3-CHANNEL VIDEO/SOUND INSTALLATION. The video project Seven Marseille Morning Minutes includes both single and multi-channel versions. The three-channel installation is described below. Each version aims to explore the sensory experience of landscape, particularly as a function of the moving image. At the same time, these works seek to reflect critically and aesthetically—by visual and sonic means—on the complex connections between seriality, repetition, difference, simultaneity, and spatiality, as well as the effects these have on or through subjective spatial memory.


MAIN VIDEO CHANNEL:

Seven shots in succession, each 1 minute long, comprise the core of the main video, its first sequence. Six additional sequences ensue, with the original seven-image series repeated in further, successive, randomly ordered series (hence: the second sequence comprises 14 shots; the third, 21 shots; the fourth, 28 shots; and so on). With each successive sequence, the shot duration is reduced incrementally as the number of shots in each sequence increases…

…the foreshortening of shot duration is achieved by an effective increase in play-back speed for each shot, and the magnitude of this temporal compression is sufficient to reduce the total running time of each new sequence by precisely one minute.
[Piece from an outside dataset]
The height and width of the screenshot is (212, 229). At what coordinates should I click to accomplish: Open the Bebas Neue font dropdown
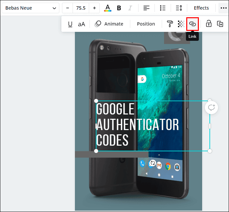point(30,8)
Hence, the seventh and final sequence consists of 49 shots (seven series of seven shots, each proceeding in random order), with each shot lasting exactly 1/49th of one minute (1.22 secs). The visual effect is that of time-lapse photography.


LATERAL VIDEO CHANNELS:

Four distinct shots will comprise each of the second and third video channels, respectively. Each of the four shots will last precisely seven minutes, for a total running time of 28 minutes (that is, the exact total running time of the video for Channel 1). Each of the four shots comprise static framings and subtle shifts in light, with slight physical movements of elements of mise-en-scène, such as the rustling of a mesh drapery or the fluttering of a shadow… 

seven marseille morning minutes: from the inside looking out…


…seven marseille morning minutes: from the outside looking in

Throughout the simultaneous interplay of the three video channels, traces of human presence will effectively “haunt” the Marseille landscape beyond. Meanwhile, layers of ambient, scavenged, archival, and original sounds–some already recorded on-site in Marseille in 2013– will be united in a complex sonic environment, or soundscape, to augment the visual and mnemonic experience of landscape perception generated by the video installation.